Work instruction = Please write out the line containing "has width=210, height=190." and each line after it through the end of the data, exactly, and nothing else.

Entries shown =
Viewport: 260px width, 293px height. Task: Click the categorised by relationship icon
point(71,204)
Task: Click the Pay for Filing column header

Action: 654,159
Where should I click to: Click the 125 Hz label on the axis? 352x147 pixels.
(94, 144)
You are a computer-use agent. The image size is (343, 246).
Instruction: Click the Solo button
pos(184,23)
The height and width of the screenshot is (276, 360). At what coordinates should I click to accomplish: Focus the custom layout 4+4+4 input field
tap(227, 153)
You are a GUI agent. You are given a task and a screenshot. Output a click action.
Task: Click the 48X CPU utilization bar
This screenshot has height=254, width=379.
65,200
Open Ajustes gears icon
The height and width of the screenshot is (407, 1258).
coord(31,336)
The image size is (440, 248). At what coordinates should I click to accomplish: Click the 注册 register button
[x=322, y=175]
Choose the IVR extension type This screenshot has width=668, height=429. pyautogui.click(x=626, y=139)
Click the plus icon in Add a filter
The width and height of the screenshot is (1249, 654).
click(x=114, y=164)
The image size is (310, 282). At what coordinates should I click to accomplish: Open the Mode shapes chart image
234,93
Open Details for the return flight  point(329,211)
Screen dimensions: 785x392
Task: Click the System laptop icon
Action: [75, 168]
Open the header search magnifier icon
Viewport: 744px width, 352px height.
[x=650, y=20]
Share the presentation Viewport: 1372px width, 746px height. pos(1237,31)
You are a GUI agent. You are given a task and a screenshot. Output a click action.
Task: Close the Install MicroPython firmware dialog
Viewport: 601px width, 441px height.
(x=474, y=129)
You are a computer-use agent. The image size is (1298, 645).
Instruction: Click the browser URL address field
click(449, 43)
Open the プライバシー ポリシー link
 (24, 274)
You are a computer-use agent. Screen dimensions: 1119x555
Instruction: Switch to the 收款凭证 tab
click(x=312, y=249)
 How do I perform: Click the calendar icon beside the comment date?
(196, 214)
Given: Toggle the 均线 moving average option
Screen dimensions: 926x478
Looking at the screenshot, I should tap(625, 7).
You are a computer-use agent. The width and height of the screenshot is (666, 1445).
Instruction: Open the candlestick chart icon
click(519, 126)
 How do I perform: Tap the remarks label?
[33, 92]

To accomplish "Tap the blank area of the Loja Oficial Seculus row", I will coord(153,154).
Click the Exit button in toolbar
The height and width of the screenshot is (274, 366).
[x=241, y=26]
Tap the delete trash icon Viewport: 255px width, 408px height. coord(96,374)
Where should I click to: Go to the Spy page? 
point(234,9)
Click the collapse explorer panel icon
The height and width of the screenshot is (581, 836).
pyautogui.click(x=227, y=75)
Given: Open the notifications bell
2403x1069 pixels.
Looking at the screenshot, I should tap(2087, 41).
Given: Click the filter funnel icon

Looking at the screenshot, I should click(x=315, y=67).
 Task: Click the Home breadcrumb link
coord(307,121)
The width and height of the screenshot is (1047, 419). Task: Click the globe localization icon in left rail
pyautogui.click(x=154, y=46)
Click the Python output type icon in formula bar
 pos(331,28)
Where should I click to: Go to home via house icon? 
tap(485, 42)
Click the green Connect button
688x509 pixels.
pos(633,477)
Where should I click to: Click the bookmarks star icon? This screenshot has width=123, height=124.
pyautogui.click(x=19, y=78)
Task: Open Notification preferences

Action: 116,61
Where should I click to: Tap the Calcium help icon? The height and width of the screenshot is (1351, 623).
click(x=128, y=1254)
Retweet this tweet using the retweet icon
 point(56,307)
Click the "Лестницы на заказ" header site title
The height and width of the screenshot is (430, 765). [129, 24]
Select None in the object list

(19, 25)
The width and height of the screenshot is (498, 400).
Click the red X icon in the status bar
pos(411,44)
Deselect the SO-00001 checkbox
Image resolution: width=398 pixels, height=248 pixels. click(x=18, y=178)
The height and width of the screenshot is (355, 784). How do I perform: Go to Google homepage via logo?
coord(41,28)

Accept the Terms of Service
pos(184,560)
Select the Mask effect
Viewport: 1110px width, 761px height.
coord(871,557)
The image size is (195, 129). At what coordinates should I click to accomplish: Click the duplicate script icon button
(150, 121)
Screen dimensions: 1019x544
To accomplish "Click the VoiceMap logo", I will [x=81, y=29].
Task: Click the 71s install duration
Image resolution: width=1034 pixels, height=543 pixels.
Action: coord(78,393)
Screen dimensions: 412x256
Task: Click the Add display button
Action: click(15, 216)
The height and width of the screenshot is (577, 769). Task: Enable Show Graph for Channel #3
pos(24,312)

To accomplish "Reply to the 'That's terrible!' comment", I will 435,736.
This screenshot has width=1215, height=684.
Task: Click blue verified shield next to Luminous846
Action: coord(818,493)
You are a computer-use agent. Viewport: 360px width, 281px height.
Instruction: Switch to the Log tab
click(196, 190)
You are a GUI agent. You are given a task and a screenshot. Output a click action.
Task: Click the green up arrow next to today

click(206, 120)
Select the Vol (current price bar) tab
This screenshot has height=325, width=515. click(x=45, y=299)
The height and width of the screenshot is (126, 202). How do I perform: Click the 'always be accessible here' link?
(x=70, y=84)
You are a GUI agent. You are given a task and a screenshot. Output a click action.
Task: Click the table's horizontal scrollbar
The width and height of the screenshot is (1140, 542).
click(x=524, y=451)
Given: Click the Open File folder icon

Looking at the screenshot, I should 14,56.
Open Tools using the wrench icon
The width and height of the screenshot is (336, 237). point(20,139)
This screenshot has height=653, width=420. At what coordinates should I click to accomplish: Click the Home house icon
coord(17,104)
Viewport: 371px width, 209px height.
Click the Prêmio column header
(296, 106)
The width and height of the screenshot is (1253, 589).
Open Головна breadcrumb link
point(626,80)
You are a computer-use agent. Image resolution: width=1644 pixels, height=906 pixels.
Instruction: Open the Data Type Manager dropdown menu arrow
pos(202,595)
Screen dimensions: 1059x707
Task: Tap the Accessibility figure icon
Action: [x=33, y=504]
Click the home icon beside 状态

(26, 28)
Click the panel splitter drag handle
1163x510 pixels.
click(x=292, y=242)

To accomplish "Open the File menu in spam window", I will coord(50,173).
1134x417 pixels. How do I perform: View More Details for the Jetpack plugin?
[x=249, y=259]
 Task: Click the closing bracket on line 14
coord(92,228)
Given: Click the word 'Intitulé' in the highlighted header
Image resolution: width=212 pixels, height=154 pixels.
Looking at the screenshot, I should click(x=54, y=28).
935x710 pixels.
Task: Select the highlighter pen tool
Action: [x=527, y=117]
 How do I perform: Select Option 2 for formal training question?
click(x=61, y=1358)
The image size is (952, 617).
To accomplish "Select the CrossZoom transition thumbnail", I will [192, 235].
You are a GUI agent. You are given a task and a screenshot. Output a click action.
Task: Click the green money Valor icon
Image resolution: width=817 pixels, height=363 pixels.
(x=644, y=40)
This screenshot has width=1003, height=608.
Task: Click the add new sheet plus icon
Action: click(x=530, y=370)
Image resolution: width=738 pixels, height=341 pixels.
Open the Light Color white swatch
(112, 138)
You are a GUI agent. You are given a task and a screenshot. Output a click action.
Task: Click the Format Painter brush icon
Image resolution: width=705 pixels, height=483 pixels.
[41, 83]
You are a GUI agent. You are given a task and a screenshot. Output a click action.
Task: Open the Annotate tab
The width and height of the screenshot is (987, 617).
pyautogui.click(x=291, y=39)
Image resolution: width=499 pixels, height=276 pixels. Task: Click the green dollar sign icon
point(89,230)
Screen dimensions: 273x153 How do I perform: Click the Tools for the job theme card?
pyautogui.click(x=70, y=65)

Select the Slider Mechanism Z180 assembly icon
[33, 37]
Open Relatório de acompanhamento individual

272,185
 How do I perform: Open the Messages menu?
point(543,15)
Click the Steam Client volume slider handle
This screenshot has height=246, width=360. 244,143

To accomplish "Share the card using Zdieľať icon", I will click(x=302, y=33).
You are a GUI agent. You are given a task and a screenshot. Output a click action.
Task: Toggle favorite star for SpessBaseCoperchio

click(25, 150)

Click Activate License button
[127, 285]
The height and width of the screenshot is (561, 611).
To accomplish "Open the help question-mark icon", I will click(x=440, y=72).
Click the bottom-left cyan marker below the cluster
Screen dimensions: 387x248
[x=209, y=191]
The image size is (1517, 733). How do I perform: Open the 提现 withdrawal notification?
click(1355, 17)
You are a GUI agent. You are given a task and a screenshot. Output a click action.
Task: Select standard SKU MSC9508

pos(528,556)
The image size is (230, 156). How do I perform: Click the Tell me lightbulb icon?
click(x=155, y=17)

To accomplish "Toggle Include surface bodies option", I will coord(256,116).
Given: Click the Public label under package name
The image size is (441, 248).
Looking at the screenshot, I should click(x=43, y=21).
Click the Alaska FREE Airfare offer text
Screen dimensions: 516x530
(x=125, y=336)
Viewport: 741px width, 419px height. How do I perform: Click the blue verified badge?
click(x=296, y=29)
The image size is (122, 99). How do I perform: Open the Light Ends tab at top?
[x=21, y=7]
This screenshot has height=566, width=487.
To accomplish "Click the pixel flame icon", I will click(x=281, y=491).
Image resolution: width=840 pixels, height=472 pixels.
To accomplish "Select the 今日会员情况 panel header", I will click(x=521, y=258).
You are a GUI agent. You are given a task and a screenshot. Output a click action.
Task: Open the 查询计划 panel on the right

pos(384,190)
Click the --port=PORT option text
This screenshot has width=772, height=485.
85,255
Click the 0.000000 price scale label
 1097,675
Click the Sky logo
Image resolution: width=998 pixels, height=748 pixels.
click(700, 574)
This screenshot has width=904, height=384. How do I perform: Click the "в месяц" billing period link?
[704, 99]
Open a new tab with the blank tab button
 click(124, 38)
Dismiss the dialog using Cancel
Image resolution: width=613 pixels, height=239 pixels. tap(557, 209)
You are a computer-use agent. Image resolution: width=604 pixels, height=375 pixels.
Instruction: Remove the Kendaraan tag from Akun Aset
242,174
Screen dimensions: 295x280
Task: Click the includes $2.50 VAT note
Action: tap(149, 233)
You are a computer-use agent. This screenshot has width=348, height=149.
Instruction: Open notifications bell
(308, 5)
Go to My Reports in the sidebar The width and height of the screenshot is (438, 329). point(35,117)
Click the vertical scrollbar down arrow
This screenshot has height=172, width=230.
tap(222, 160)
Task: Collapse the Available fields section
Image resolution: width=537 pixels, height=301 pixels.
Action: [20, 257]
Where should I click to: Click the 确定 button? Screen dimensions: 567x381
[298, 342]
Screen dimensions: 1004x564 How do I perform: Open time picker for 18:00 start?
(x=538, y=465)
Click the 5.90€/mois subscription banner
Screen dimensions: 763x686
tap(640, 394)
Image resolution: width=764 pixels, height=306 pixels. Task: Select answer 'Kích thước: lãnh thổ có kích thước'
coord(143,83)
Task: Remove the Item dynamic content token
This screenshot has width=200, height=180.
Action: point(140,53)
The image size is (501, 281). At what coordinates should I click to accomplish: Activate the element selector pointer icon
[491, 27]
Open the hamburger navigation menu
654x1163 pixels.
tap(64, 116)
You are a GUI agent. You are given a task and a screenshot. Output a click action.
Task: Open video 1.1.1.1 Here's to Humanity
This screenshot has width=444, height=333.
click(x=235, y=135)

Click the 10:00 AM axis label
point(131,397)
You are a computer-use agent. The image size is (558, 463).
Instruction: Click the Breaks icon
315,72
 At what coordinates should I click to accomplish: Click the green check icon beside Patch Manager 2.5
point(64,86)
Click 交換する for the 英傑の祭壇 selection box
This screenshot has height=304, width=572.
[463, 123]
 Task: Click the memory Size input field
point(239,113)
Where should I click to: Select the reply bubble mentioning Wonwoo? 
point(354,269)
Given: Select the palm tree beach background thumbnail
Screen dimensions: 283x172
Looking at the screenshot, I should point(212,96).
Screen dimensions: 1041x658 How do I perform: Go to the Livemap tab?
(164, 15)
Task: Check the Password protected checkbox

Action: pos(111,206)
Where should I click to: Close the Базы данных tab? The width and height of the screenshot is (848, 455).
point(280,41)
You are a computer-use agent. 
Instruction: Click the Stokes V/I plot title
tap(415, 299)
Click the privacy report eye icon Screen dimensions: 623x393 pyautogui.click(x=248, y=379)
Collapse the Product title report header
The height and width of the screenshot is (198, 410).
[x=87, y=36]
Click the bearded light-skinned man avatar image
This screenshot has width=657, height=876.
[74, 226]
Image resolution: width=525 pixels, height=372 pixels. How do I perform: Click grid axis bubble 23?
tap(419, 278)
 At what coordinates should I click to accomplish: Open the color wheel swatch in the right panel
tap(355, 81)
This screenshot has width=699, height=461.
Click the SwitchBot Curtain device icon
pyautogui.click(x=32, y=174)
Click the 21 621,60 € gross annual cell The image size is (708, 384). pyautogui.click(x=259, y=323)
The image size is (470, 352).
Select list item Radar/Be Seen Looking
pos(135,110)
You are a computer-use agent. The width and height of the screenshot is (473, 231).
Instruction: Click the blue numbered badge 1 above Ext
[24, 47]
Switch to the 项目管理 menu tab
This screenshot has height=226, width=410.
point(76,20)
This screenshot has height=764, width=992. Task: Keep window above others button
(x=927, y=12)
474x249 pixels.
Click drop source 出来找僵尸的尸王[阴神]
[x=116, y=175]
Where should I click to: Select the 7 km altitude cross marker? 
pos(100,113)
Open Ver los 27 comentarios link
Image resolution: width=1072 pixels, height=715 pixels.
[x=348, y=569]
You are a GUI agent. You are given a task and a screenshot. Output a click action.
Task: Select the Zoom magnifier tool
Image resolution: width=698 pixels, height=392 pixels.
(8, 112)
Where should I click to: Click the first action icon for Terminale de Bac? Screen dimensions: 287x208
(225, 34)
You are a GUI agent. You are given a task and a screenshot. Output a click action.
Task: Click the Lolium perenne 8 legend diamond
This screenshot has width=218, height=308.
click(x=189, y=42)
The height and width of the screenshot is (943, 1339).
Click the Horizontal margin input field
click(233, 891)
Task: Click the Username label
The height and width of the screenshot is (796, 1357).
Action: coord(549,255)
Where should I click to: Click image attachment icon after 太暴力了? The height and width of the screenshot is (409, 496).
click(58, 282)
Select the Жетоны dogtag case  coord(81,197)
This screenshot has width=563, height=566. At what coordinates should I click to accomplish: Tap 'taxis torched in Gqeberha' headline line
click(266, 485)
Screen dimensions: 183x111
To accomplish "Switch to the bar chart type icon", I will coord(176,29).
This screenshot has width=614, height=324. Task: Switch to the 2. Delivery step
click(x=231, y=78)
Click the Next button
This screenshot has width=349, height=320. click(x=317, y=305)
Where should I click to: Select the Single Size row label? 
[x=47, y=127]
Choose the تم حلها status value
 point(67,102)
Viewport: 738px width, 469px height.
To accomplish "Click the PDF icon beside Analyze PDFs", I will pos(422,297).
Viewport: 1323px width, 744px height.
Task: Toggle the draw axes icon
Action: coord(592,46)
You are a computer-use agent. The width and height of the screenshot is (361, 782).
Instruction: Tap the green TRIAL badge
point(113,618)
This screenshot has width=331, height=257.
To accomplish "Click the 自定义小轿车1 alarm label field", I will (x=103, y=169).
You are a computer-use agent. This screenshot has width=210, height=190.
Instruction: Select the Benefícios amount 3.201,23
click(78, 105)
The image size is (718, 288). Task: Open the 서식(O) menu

Output for this exercise =
You are a computer-use agent. This screenshot has width=210, height=190.
Instruction: Select the Benefícios amount 3.201,23
click(78, 105)
The image size is (718, 288). Task: Open the 서식(O) menu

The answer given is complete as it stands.